剣と騎士の童話

□第三話
1ページ/6ページ

運命の宣告から2年。
鋼鉄の浮遊城アインクラッドは七十三層までの攻略が終わり、僕を含めた最前線を戦う『攻略組』と呼ばれるプレイヤー達は七十四層の攻略を進めていた。
アインクラッドの各層には『迷宮区』と呼ばれるエリアがあり、そこには強力なモンスターと最奥部にある次の層へ通じる階段を守護するボスモンスターが待ち受けている。
第百層まであがるにはその迷宮区の攻略を百回分繰り返さなきゃならない。

とはいえ、プレイヤー全員がモンスターのいるフィールドや迷宮区にいるのではなく、現実と同じように『職人クラス』と呼ばれている人たちもいる。
職人は武器や防具さらには料理人や釣り師まで、非戦闘要員ながらもプレイヤーをバックアップしてくれる重要な人たちである。
因みに僕は攻略組だが、ある理由により職人クラスとしても生きていける。
だけど基本的には自分のためにしかスキルをつかわないので残念ながらといったところか。(因みに自分の服は全て裁縫スキルによる自前)

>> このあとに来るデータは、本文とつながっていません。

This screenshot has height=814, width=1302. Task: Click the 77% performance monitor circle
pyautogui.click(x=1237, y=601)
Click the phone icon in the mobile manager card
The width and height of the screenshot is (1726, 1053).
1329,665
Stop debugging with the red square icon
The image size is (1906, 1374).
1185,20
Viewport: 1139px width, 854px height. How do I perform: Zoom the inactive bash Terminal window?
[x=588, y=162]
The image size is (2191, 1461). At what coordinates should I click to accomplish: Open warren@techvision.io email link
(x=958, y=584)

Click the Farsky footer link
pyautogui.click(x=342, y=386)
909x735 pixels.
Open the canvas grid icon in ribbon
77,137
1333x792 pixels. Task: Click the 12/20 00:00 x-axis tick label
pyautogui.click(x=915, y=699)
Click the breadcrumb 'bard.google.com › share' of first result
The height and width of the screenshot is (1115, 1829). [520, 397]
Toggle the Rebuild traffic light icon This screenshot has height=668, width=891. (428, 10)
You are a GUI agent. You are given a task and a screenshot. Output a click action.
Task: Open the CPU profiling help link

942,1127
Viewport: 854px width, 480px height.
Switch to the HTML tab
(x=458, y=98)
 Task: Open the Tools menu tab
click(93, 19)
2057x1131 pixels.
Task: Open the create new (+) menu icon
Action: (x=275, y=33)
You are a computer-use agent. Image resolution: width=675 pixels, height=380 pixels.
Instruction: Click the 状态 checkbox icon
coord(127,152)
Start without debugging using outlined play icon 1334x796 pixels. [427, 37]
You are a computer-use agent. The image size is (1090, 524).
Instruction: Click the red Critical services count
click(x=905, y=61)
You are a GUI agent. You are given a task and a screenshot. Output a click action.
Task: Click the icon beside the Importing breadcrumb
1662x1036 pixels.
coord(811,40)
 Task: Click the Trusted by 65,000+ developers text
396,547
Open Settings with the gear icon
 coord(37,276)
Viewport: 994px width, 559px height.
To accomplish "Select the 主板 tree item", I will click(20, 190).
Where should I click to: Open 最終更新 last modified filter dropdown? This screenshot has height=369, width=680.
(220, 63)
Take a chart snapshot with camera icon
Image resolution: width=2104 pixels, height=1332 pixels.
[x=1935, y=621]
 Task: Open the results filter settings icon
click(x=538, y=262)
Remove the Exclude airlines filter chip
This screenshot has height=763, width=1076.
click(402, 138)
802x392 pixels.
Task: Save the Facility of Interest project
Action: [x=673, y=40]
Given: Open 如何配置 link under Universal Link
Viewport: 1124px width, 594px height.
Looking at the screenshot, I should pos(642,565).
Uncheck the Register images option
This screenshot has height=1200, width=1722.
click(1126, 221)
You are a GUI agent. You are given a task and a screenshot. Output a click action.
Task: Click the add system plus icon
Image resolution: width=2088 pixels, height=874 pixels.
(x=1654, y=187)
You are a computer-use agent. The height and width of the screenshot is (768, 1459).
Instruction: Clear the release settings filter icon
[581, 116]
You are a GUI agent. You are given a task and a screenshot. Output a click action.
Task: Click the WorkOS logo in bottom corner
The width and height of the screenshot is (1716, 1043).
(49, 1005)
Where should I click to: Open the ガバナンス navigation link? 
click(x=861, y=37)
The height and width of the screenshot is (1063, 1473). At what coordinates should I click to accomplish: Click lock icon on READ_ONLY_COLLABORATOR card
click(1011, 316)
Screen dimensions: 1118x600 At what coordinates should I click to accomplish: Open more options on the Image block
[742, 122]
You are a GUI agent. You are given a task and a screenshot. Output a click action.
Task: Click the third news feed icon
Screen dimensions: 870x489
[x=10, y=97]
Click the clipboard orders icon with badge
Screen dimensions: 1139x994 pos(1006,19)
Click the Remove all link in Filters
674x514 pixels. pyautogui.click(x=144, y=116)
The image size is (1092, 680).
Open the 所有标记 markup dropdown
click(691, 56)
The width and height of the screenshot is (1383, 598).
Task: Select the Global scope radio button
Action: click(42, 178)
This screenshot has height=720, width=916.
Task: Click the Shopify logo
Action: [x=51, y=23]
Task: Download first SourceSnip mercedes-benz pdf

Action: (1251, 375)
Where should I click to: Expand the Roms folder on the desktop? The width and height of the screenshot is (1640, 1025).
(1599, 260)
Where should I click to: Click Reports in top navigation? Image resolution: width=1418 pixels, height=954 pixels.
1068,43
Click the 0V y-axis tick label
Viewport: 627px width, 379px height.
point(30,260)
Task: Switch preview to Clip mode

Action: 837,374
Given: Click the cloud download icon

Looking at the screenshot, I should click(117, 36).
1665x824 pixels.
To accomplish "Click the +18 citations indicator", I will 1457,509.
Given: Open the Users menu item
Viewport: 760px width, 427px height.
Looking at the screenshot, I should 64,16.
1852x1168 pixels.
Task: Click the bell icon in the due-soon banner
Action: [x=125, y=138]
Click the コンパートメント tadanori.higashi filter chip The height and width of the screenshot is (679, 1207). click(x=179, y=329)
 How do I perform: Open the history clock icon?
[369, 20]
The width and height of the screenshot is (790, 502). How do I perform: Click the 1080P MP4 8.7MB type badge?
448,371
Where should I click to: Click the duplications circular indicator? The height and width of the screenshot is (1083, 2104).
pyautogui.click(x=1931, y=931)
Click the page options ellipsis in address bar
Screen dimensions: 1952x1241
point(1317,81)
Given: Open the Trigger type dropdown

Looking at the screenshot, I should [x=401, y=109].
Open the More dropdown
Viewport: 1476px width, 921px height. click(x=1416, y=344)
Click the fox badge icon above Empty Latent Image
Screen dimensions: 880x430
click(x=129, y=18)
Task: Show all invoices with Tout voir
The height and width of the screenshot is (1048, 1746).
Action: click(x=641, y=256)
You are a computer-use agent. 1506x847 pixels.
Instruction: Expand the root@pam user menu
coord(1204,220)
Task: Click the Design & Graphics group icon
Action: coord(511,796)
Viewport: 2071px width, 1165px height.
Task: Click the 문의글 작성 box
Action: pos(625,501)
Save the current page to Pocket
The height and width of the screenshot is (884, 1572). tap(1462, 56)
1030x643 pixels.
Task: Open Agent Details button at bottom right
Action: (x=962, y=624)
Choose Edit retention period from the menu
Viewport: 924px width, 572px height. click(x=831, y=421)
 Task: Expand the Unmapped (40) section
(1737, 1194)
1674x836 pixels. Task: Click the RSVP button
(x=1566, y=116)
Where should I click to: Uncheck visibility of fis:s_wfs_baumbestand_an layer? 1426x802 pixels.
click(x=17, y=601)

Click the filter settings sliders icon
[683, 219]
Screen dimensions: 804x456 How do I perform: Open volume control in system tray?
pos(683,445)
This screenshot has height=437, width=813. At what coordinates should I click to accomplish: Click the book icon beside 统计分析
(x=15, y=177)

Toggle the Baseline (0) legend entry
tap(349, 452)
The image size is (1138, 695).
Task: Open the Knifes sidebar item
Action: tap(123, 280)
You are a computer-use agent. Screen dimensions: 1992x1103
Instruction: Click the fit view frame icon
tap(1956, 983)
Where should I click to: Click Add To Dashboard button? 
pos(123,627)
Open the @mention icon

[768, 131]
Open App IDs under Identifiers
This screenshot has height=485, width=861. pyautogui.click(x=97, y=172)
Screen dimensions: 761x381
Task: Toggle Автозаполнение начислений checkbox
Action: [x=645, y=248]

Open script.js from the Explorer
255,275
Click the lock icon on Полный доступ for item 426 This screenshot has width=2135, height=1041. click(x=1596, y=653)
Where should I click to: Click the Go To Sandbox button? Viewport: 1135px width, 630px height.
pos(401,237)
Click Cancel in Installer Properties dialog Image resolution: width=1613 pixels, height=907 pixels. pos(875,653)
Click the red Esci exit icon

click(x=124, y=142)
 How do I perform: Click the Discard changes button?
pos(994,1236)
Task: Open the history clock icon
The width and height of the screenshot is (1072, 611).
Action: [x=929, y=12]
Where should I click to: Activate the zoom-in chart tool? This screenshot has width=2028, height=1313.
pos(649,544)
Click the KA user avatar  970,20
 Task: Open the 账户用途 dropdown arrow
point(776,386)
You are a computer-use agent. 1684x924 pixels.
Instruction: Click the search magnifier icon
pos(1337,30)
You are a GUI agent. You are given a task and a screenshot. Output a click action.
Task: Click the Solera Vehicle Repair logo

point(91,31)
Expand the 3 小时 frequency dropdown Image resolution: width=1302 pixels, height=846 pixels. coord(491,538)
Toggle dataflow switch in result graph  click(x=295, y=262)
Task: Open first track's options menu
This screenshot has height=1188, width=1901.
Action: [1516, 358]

で、今僕が向かってるのは五十層の《アルゲード》と呼ばれる都市にいる『商人クラス』のプレイヤーのもとだ。
商人クラスとは読んで字のごとく皆商人なのだが、職人が兼任してたりプレイヤーメイドと呼ばれるプレイヤー製のアイテムの委託販売してたりとお金に関しては彼らがレートを握っていたりする。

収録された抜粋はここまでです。